Exploring
looking up at the Eloise Butler Wildflower Garden
I had written an entire blog about butt in chair, the importance of sticking with writing when the going is rough, of believing that writing is hard so if it’s hard for us we shouldn’t take it personally. That doesn’t mean we don’t have “talent,” just that t’s hard. But it seemed a little doze-y. So I decided to write about not-BIC, but exploring, the “writing” that we do when we are not in the chair, when we are looking for stories.
I love winter, don’t get me wrong. I love the snowy monochromatic landscape, being warm inside when it’s cold outside, hot soup, candles, sweaters—all the trappings of the cold season. Still, I do miss green, so today a walkabout in the
Eloise Butler Wildflower Garden in Minneapolis seems just right.
Eloise Butler was born in Maine in 1851, moved to the Midwest with her family and eventually came to Minneapolis where she taught botany in high school. She was a scientist who studied algae and discovered three new varieties. As one who learned by observing, she was troubled that her students had no place to go to observe plants in their natural setting. In 1907 the Minneapolis Park Board set aside a portion of what is now the Theodore Wirth Park. Eloise and her botanist friends thought this area especially choice because it included “a swampy bog, fern glens, hillsides, upland hills and trees and nearby, the Great Medicine Spring”

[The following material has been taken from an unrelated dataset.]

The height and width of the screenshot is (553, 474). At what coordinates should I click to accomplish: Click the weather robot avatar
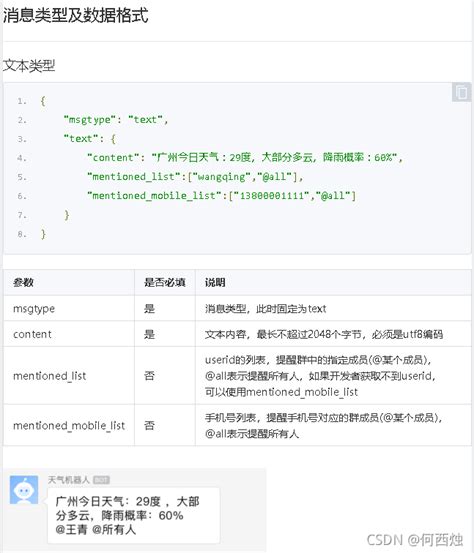tap(24, 490)
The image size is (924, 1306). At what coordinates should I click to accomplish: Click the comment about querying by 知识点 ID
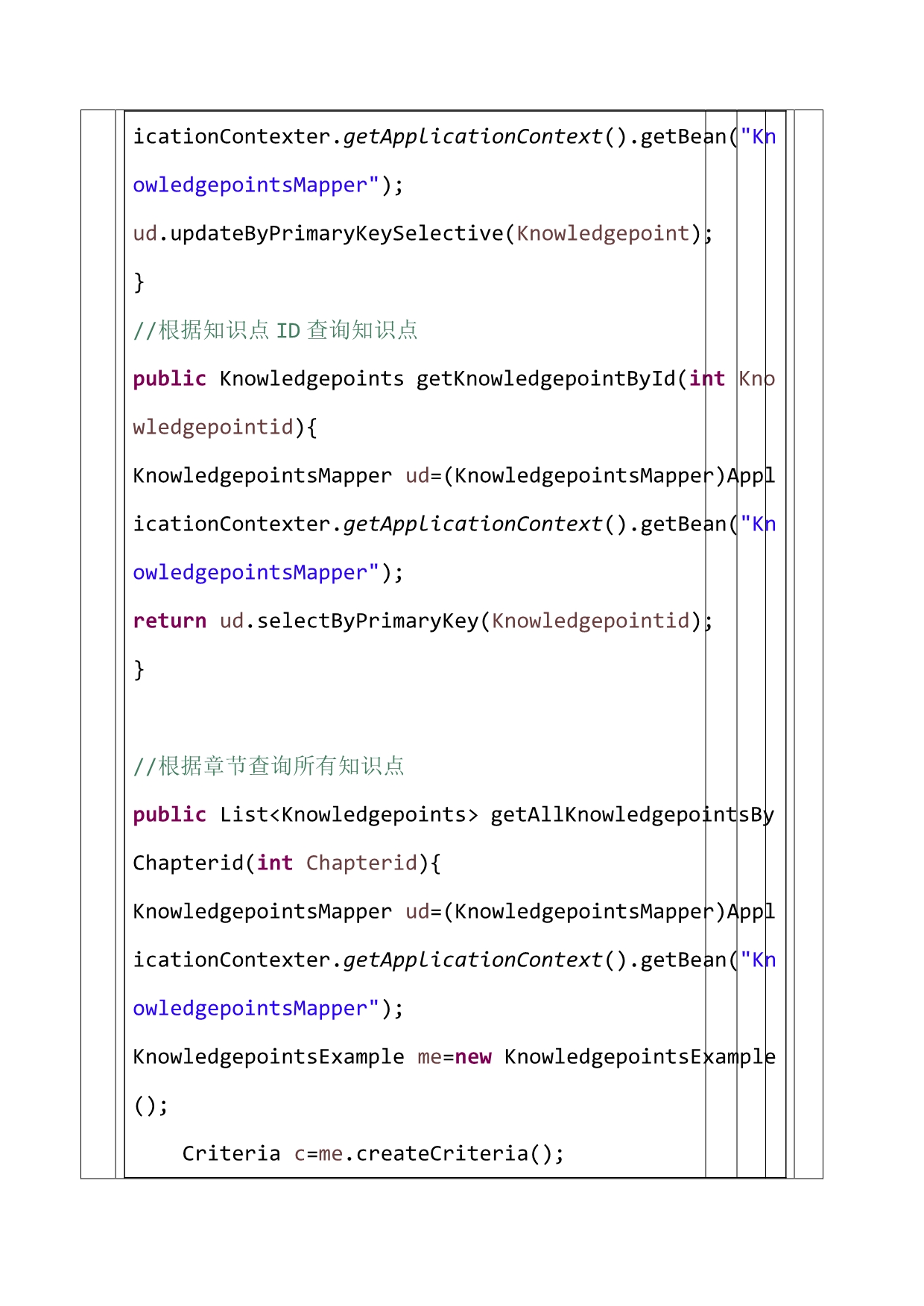[275, 330]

Looking down at the Eloise Butler Wildflower Garden
When Butler retired in 1911, she became the curator of this garden, continually adding plants—threatened plants from development areas and imported plants she thought might grow. To help promote the garden she wrote a regular column for the Sunday Minneapolis Tribune. In one of her articles she wrote about a medium telling her there were two botanist spirits who wanted to help with her work and that is why she was able to easily find the plants she was looking for at any particular time.
Eloise Butler and this visit to the garden is a powerful reminder that there are wonderful stories everywhere—the more we look, the more we find them. In this garden we have: a serious botanist, a dedicated teacher who entertains the idea that she might be getting help from the spirit world; a group of women scientists, with no power except their own determination, who decided Minneapolis needed a natural area where plants can grow undisturbed.
Eloise Butler reminds us all of the power of looking, the power of paying attention—whatever our own obsessions or interests might be.
Joyce Sidman reported last Saturday at the CLN non-fiction discussion that one of her books began in a conversation with her sister about beetles.
Jen Bryant said she glanced at a painting by Horace Pippin on a visit to an art museum and that was the beginning of A Splash of Red.
Let’s give winter a break, get out of our chairs for a bit. There may be spirits that will help us find what we are looking for.
Beautiful. I will head out today and stop staring out my window!
I hope the helpful spirits are out there, too.
Jackie – I loved this. Time to take walks with my little graduation journal! My daughter Laurel (who came up to help me celebrate Jan 19th) is working at the big botanical garden in Richmond, VA. She'll be interested in this article too!
I wonder what the story is behind the Richmond botanical garden. Who started it? When? There's a lovely new picture book called The Tree Lady about Kate Sessions who was the driving force for planting trees in San Diego.
I was so lucky to walk in this garden with you and Phyllis at a summer residency. I remember so well that tiny frog on that enormous leaf, a testament to nature's intricate wonders.